(Saved data entries)
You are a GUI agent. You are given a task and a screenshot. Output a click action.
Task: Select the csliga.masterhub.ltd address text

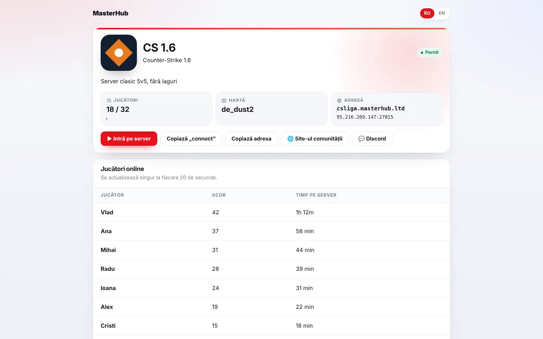(371, 108)

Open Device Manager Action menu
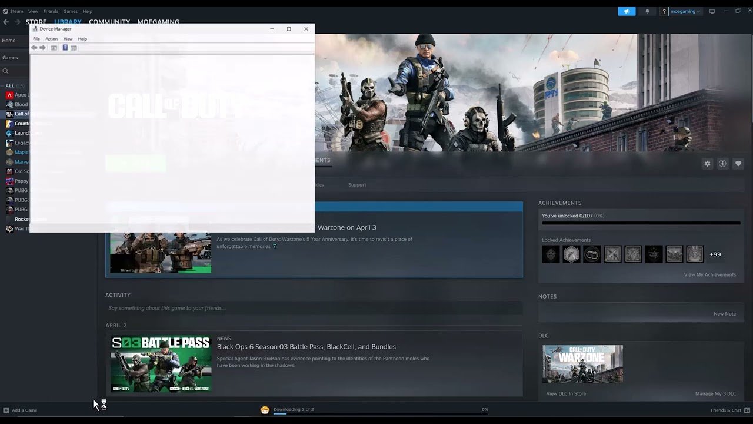pos(52,39)
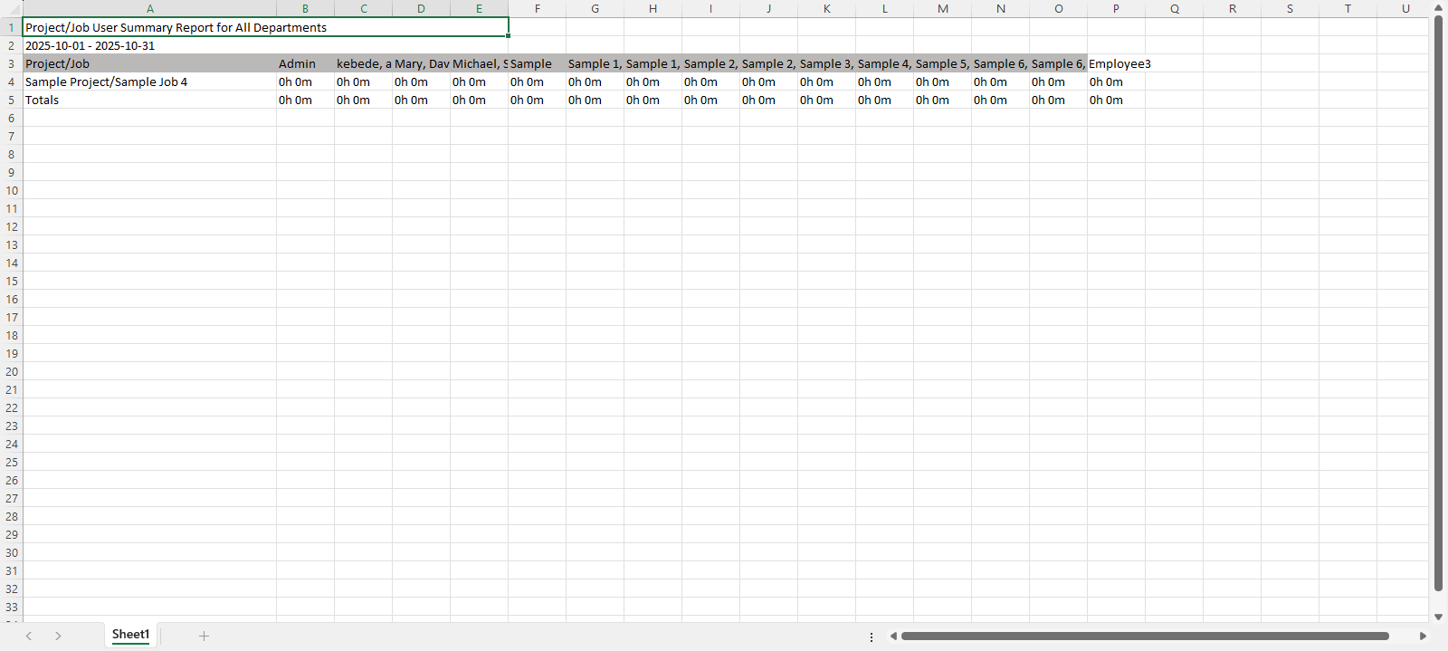Image resolution: width=1448 pixels, height=651 pixels.
Task: Click the select-all corner triangle
Action: coord(11,9)
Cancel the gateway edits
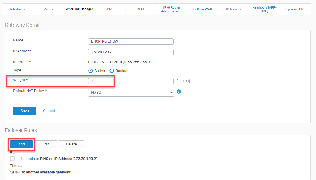Viewport: 316px width, 180px height. [x=49, y=111]
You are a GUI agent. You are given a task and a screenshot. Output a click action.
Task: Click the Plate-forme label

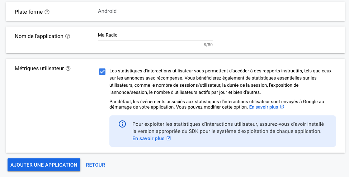29,12
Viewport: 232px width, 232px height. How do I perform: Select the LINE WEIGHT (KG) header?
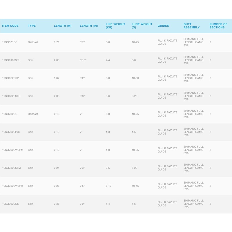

→ Problem requirements
Reprint all the data above verbatim, excluding pictures.

→ Exercise solution
You are a GUI agent. You are given a task and a screenshot. Output a click action.
Task: Select the csliga.masterhub.ltd address text

(371, 108)

Open Device Manager Action menu
pos(52,39)
Image resolution: width=1448 pixels, height=651 pixels.
Task: Click the select-all corner triangle
Action: coord(11,9)
Cancel the gateway edits
Viewport: 316px width, 180px height. [x=49, y=111]
You are a GUI agent. You are given a task and a screenshot. Output a click action.
Task: Click the Plate-forme label

29,12
Viewport: 232px width, 232px height. How do I perform: Select the LINE WEIGHT (KG) header?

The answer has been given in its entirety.